** Passage provided **
<<<<

London Car Bomb Plot Foiled UPDATE: 2nd Found
There’s too little public information to draw many conclusions about the car bomb plot that was foiled early this morning. Given the propensity of the British authorities and/or media to cry “Wolf” about plots that often tend to turn out to be much less developed than the initial hype led us to believe, it’s best to keep one’s powder dry.
TIME’s Catherine Mayer report strikes me as having the right tone:
A plot to bomb central London was foiled in the early hours of this morning, not by Scotland Yard or by the security services but by one of the world’s most effective counter-terrorism agents: luck. Ambulance attendants called to treat someone taken ill in the nightspot Tiger Tiger noticed that a silver-colored Mercedes parked just outside the club had filled with smoke. They went to investigate, assuming this must be a vehicle fire.
The bomb was made safe and its constituent parts taken away for forensic analysis, but for now the facts of the case remain enveloped in a smog of speculation and confusion. Early reports that the driver had crashed the car into a trash can outside Tiger Tiger, then abandoned the vehicle, have not been confirmed by officials. Scotland Yard’s Clarke said it was too early to say who might be behind the attack, but agreed that it “resonated with previous plots.”
The British media have quoted unnamed police sources saying that the bomb could have caused “carnage” if it had detonated, but it’s still far from clear how effective it would, in fact, have been. In 2002, bombers in Bali killed 200 night-clubbers and wounded hundreds more by detonating two separate devices, one to draw curious onlookers and a second that exploded in the midst of the assembled crowd. Dr. Peter Neumann, the director of the Centre for Defence Studies at King’s College, London, told TIME that, based on the limited information available about this morning’s car bomb, he didn’t think it could have brought down a building, not least because the device would have been too small. “In the 1993 World Trade Center bombing, there you had a huge truck loaded with explosives parked under the World Trade Center, so much better placed, and a much better load. And it still didn’t bring down the World Trade Center.”
Neumann is also skeptical of speculation that the bomb was the work of al-Qaeda. “You would expect them to use far more sophisticated devices,” such as the peroxide-based bombs deployed in the Madrid and London bombings and across North Africa, “which require some skill to put together.”
Time will tell, of course.
UPDATE: Then again . . . they’ve now found a second car bomb.
The first car bomb, found near Piccadilly Circus, was powerful enough to have caused “significant injury or loss of life” at a time when hundreds were in the area, British anti-terror police chief Peter Clarke said. British anti-terror police chief Peter Clarke said Friday evening that the second car was originally parked in same area, but had been towed to an impound lot. “The vehicle was found to contain very similar materials to those that had been found in the first car,” he said. “There was a considerable amount of fuel and gas canisters. As in the first vehicle, there was also a quantity of nails. This like the first device was potentially viable.”
The discoveries came just ahead of the second anniversary of the July 7, 2005, suicide bombings that killed 52 people on three London subways and a bus.
“We are currently facing the most serious and sustained threat to our security from international terrorism,” Britain’s new home secretary, Jacqui Smith, said after an emergency meeting of top officials.

>>>>

** Directions **
• a. Echo the portion of the London car bomb post starting at "The first car bomb, found" and ending at "subways and a bus.".
• b. Answer these questions from the London car bomb post:
(i) What color was the Mercedes parked outside Tiger Tiger?
(ii) How many night-clubbers did the 2002 Bali bombers kill?
(iii) Where had the second car been taken before it was found?
The listing has no connection to the London car bomb post.

** Records shown **
<<<<

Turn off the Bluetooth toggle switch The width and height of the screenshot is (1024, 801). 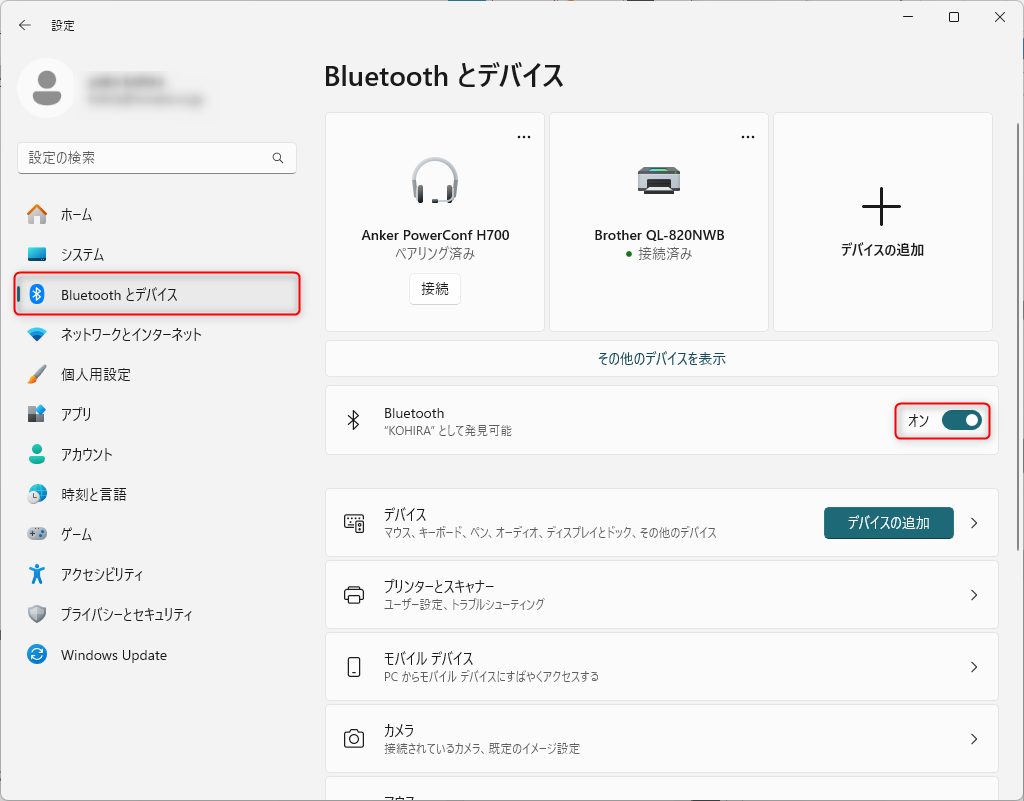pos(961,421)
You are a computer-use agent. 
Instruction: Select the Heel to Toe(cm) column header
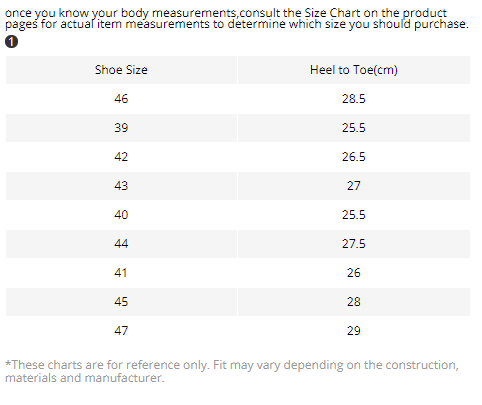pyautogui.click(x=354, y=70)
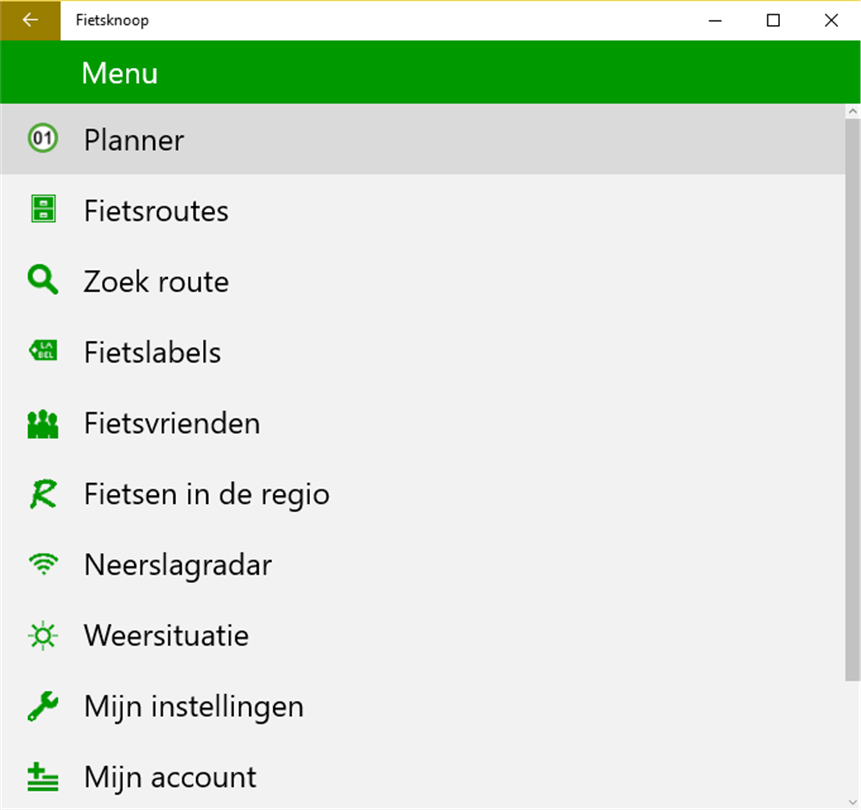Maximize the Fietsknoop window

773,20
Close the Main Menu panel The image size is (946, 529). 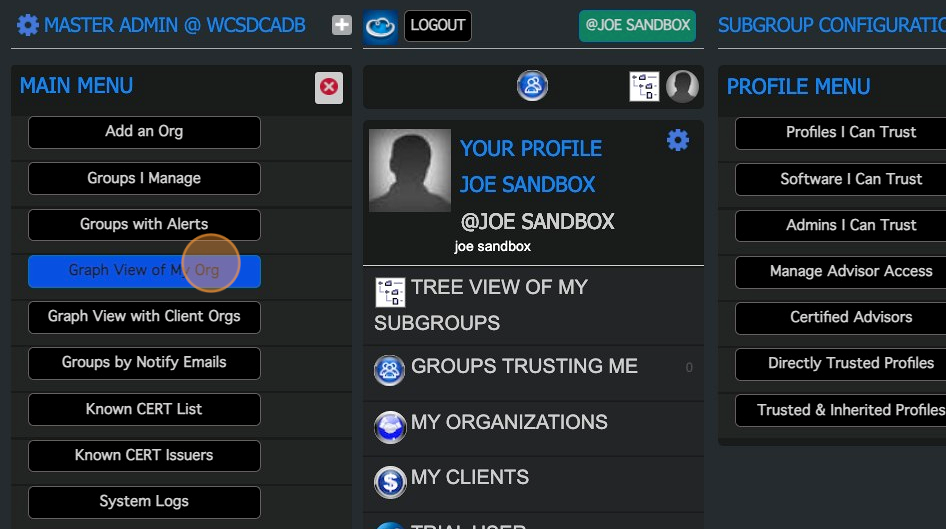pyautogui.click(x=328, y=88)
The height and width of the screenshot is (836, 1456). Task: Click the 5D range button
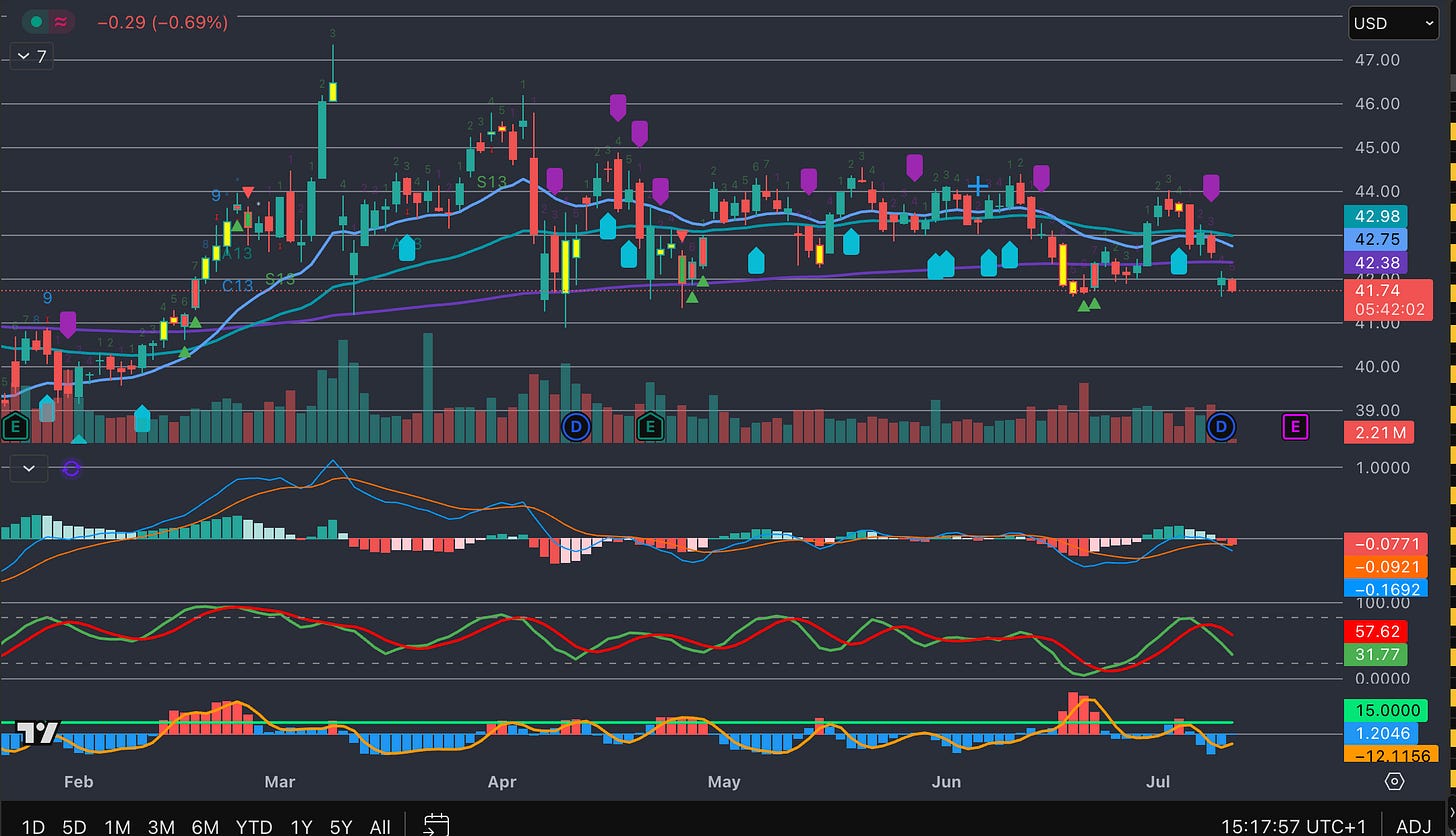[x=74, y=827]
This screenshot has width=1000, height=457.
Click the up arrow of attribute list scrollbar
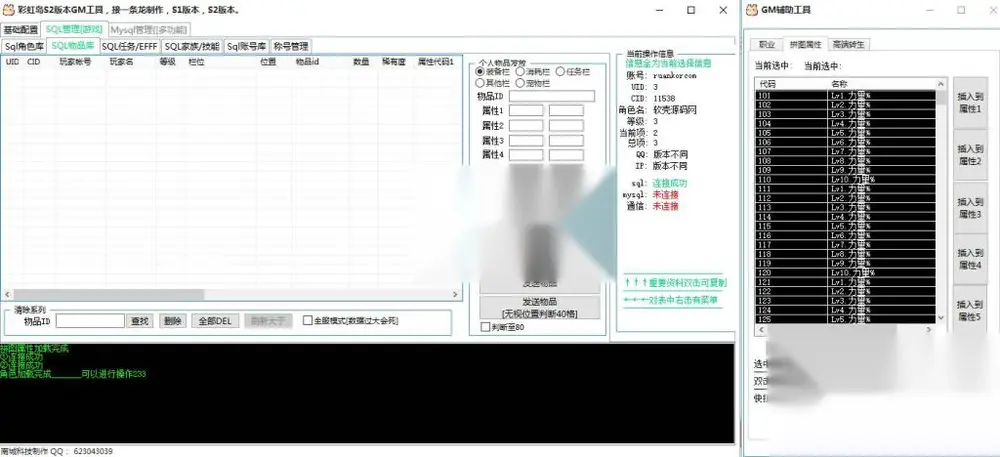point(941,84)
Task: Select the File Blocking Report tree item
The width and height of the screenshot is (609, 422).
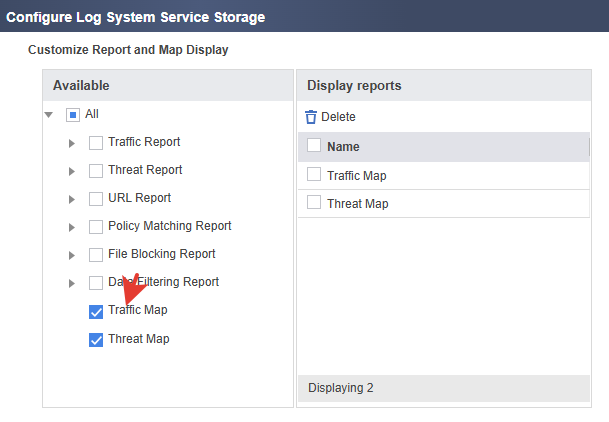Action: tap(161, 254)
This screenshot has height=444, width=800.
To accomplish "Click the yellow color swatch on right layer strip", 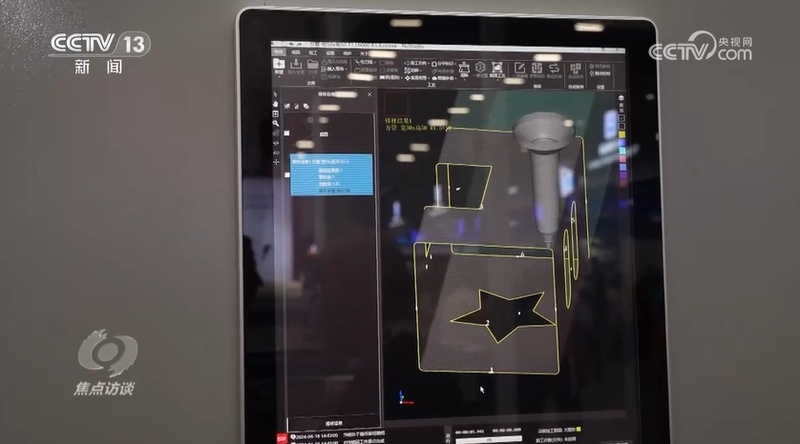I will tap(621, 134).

>>>>

** Exercise answers **
• a.
The first car bomb, found near Piccadilly Circus, was powerful enough to have caused “significant injury or loss of life” at a time when hundreds were in the area, British anti-terror police chief Peter Clarke said. British anti-terror police chief Peter Clarke said Friday evening that the second car was originally parked in same area, but had been towed to an impound lot. “The vehicle was found to contain very similar materials to those that had been found in the first car,” he said. “There was a considerable amount of fuel and gas canisters. As in the first vehicle, there was also a quantity of nails. This like the first device was potentially viable.”
The discoveries came just ahead of the second anniversary of the July 7, 2005, suicide bombings that killed 52 people on three London subways and a bus.

• b.
(i) Silver
(ii) 200
(iii) To an impound lot